[Material for this task Boundary: Start]
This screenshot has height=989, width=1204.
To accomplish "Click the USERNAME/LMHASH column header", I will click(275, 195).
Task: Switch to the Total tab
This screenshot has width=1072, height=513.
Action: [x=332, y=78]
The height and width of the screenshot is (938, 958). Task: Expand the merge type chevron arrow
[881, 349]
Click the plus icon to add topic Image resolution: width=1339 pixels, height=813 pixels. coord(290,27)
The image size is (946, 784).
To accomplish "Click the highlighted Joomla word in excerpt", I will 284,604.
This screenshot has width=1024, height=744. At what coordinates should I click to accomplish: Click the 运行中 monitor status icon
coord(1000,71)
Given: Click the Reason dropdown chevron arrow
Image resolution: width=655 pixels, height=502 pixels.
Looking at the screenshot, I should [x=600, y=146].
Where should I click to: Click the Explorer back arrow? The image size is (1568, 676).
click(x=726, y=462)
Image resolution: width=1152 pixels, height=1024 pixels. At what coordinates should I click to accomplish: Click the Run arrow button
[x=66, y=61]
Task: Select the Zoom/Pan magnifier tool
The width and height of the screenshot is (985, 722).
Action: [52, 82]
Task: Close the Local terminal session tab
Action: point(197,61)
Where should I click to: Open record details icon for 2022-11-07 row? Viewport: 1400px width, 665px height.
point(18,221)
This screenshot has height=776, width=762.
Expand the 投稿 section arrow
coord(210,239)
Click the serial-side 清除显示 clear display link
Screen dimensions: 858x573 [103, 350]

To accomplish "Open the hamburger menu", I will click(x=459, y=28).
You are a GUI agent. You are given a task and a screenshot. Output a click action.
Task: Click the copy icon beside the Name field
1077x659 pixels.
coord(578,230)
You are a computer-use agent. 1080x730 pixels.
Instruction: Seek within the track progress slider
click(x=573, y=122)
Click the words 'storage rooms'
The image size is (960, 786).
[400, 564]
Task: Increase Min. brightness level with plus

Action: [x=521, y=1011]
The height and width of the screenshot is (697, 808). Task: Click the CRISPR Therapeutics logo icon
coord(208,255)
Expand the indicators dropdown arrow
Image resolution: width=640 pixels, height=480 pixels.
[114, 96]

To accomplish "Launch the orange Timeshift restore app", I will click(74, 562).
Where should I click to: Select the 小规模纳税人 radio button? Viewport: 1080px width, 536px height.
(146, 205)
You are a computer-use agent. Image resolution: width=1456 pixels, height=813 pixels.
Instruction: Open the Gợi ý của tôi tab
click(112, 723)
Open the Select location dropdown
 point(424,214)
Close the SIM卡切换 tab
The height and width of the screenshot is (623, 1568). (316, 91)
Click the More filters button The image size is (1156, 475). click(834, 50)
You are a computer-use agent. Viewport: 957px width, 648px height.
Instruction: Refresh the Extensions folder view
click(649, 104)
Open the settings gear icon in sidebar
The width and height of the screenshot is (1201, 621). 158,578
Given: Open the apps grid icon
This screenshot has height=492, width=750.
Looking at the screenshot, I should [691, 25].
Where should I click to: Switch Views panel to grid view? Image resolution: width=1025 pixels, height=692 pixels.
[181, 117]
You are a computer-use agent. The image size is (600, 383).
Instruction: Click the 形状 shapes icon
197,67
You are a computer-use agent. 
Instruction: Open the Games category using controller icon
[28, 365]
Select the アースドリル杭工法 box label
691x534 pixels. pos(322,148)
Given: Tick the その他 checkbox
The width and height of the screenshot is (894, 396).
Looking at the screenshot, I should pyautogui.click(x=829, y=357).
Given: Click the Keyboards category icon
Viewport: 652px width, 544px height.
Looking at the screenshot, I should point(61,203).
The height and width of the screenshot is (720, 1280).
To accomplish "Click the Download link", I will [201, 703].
[Material for this task Boundary: End]
Required action | Every line from the data above that contains "computer" must appear in the answer.

Answer section |
You are a computer-use agent. 1080x730 pixels.
You are a computer-use agent. Image resolution: width=1456 pixels, height=813 pixels.
You are a computer-use agent. Viewport: 957px width, 648px height.
You are a computer-use agent. The image size is (600, 383).
You are a computer-use agent. 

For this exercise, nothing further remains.